Promessas Falsas e Crueldade

            Quanto à promessa de terras para os que depusessem as armas, seu cumprimento foi exceção à regra. A maioria foi aprisionada e muitos assassinados de forma selvagem e covarde. O Jornal O Estado,  de Florianópolis, edição do dia 18.05.1915, relata: “Da cadeia de Canoinhas, eram retiradas diariamente levas de desgraçados que se tinham apresentado voluntariamente. Pedro Ruivo conduzia as vítimas para  fora da vila e na primeira curva do caminho, degolava-as. Os cadáveres ficavam insepultos. Os porcos e corvos tinham fome”.

Gloriosa Guerra Cabocla

            Assim como Canudos, Contestado provou a possibilidade de se construir uma sociedade diferente do capitalismo, que coloca como seu fim, o lucro máximo e como seu deus, o mercado.

            Pelo seu heroísmo, por sua bravura e determinação, os camponeses poderiam ter ganhado a guerra, como venceram várias batalhas. Isto não foi possível, dados os seus limites. O maior de todos, seu confinamento à uma região e a ausência de uma organização política capaz de conduzir o movimento de massas, definindo uma estratégia nacional de luta pela terra para quem nela trabalha, estabelecendo os avanços e recuos, a superação de princípios ingênuos, como os de não perseguir os inimigos em fuga, limitando-se à defesa por ocasião dos ataques, e de não utilizar armas do inimigo. Inúmeras metralhadoras tomadas das tropas ou por elas abandonadas, foram simplesmente destruídas.

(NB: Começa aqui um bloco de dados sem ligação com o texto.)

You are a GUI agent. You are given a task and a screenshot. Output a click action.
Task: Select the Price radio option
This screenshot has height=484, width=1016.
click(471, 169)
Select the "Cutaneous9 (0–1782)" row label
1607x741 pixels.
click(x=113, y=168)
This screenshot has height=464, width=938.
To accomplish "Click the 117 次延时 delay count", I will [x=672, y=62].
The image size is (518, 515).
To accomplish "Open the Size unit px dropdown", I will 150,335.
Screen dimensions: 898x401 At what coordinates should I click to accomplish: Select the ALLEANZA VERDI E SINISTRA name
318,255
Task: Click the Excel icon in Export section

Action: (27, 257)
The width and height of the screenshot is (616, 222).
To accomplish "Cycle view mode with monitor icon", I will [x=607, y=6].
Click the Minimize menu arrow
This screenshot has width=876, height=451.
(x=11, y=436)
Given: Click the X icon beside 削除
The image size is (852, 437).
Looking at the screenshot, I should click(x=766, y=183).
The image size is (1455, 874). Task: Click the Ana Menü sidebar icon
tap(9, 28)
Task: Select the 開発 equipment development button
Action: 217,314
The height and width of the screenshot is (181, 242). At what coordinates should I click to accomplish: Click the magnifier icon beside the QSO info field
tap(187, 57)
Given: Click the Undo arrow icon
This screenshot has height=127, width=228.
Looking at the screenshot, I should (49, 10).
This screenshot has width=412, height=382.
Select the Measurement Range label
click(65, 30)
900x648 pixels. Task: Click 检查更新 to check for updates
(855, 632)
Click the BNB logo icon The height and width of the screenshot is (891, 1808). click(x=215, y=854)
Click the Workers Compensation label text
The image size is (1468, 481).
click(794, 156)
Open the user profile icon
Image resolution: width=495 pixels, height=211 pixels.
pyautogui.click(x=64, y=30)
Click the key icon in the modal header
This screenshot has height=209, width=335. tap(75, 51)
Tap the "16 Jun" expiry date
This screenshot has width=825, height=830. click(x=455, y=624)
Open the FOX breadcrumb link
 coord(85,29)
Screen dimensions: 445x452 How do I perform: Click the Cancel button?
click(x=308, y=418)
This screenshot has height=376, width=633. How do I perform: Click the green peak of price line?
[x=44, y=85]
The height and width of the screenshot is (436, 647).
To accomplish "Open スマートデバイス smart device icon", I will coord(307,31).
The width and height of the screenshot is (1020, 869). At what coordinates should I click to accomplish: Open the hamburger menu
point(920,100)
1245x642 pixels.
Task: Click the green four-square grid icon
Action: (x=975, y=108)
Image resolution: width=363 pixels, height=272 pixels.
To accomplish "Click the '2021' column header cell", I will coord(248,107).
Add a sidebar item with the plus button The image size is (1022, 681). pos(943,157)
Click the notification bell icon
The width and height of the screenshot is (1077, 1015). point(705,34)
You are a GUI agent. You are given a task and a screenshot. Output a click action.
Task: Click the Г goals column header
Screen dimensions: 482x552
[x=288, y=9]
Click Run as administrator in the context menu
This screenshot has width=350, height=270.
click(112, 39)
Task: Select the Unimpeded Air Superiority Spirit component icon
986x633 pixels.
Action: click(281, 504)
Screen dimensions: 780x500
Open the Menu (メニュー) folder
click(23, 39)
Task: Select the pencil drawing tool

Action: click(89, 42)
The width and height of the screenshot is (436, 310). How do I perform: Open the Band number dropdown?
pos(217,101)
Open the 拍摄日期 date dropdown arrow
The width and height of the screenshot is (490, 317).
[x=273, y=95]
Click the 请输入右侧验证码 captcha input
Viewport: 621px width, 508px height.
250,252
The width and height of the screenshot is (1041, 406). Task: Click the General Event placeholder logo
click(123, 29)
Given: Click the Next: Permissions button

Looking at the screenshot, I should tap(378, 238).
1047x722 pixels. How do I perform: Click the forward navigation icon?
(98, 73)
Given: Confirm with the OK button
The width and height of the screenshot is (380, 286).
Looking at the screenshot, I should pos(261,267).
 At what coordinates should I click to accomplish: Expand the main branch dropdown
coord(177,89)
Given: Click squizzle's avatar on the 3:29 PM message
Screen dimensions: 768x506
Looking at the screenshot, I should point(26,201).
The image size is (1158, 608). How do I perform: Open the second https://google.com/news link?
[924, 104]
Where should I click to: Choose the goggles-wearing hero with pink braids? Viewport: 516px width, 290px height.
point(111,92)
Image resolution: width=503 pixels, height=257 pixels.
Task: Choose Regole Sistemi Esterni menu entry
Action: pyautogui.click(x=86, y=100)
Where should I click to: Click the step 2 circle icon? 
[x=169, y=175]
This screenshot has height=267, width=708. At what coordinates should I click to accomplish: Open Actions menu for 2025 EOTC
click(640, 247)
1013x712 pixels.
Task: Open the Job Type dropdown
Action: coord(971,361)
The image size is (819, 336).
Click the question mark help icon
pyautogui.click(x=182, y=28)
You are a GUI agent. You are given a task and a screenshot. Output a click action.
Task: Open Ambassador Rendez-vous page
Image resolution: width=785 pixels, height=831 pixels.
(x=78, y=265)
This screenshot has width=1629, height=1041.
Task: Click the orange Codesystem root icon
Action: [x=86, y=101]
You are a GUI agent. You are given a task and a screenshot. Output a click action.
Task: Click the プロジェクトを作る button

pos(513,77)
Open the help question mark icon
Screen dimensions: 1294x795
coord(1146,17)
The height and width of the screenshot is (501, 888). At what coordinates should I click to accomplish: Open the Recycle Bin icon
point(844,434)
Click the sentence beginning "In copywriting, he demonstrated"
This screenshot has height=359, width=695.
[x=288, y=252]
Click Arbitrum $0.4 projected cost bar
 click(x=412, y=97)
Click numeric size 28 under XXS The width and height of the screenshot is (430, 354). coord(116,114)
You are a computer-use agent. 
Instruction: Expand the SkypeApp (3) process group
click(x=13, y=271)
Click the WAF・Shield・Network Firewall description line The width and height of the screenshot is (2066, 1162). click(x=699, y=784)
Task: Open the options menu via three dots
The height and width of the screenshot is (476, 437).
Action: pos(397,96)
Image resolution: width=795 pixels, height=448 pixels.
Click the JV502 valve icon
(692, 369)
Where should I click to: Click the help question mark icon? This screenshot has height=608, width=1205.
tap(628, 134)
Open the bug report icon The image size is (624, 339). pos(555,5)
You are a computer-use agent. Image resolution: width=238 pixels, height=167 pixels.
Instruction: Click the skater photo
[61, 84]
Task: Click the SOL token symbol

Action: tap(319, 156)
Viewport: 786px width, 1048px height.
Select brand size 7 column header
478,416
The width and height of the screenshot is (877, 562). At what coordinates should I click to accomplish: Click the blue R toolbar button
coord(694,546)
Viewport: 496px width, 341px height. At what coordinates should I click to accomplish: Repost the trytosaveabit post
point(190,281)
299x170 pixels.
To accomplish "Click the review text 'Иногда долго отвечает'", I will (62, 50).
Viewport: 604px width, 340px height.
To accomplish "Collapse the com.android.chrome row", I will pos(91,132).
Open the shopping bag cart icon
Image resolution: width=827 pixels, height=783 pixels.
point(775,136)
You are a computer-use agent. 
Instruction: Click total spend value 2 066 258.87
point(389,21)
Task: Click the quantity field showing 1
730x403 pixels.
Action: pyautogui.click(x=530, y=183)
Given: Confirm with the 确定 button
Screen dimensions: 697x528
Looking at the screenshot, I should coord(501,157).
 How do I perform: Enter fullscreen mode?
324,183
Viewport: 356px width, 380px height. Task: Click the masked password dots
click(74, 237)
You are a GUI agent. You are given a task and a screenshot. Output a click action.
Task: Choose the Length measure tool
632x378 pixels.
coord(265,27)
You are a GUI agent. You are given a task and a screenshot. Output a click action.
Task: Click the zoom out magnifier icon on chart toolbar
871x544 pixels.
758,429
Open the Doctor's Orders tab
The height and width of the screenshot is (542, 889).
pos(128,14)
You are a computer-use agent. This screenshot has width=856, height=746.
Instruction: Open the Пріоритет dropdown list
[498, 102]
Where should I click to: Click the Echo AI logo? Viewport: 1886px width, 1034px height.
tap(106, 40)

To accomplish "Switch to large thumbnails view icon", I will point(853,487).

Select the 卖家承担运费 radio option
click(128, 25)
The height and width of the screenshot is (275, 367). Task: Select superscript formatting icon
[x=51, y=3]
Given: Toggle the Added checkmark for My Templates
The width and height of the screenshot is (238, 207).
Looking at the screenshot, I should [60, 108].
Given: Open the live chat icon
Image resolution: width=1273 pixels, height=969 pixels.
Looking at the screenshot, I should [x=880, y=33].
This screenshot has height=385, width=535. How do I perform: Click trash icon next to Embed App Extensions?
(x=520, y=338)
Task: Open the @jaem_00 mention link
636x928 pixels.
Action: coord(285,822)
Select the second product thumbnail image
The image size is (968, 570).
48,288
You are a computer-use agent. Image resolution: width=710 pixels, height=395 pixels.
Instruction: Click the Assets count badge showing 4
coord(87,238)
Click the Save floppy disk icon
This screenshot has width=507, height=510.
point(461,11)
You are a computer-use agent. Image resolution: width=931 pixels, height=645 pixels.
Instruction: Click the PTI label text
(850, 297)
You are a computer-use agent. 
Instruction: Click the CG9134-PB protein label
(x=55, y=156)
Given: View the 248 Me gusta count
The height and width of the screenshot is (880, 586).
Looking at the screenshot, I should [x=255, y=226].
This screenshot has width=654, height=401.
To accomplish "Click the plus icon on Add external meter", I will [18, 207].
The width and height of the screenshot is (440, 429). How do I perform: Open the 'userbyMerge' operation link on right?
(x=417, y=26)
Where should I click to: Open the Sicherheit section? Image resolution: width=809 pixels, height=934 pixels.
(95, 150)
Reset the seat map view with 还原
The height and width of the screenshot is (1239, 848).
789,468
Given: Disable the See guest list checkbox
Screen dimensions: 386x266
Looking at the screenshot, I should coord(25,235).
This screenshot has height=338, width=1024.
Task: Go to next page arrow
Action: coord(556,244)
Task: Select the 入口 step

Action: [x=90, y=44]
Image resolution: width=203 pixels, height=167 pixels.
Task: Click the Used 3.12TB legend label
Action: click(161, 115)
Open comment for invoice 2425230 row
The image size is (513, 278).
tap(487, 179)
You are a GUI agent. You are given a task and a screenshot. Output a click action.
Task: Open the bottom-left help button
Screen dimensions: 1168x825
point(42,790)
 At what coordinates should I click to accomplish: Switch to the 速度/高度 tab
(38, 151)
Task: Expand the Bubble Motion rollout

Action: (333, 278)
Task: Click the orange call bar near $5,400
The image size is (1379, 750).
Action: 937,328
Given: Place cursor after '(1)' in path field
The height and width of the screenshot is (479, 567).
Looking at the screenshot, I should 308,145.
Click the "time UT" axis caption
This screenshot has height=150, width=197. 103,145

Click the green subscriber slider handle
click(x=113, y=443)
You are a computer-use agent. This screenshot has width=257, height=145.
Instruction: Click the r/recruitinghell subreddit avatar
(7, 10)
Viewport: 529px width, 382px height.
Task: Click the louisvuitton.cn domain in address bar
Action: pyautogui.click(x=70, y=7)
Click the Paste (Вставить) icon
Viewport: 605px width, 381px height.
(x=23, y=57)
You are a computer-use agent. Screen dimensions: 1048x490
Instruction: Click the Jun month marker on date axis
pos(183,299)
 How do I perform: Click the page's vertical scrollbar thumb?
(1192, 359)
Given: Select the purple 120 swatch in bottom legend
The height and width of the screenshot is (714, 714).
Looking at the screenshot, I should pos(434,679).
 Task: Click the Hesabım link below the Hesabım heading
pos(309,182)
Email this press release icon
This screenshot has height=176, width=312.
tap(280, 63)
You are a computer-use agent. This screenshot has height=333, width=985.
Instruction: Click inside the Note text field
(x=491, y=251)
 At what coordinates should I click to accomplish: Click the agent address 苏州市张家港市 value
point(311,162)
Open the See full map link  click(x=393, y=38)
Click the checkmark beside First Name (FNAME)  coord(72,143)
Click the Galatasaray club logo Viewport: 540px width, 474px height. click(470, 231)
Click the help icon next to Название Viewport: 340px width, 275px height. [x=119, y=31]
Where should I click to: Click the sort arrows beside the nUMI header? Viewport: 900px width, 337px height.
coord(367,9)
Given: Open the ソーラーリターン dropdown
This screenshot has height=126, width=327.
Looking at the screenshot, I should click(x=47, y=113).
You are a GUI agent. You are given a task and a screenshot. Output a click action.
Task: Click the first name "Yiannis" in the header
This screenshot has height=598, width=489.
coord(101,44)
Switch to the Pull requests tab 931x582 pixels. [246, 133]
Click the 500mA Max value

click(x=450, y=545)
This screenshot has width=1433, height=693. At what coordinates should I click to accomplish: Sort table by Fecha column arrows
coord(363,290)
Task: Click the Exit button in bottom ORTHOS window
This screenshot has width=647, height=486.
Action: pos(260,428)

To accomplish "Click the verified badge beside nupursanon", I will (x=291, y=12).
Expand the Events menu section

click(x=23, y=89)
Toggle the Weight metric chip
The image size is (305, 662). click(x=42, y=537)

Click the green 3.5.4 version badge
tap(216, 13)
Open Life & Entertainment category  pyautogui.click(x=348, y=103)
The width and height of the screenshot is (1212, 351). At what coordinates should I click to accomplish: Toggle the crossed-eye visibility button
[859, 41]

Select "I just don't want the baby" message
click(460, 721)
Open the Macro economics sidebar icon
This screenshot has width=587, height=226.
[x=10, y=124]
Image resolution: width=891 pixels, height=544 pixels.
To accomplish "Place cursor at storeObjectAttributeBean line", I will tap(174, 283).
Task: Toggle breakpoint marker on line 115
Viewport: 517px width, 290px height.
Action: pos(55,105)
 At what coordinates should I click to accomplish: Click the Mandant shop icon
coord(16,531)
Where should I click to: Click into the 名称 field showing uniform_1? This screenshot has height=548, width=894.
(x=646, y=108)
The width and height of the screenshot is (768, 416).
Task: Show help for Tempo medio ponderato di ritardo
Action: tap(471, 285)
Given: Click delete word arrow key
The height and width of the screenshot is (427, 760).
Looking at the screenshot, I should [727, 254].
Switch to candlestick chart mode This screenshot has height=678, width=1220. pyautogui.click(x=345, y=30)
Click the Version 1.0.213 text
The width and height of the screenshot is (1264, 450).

            Difícil concluir de outra forma um texto sobre a guerra camponesa do Contestado, tendo lido o louvor escrito por Noel Nascimento, em sua obra A Casa Verde: “Só me resta recordar, com o coração vibrando, uma pagina grandiosa de brasileiros para brasileiros, uma heroica resistência camponesa ao coronelismo e à ação dos trustes estrangeiros, a gloriosa guerra cabocla”.

  • O que entendemos da experiência de Contestado?
  • Que lições tiramos para nossa prática nas Comunidades de Base?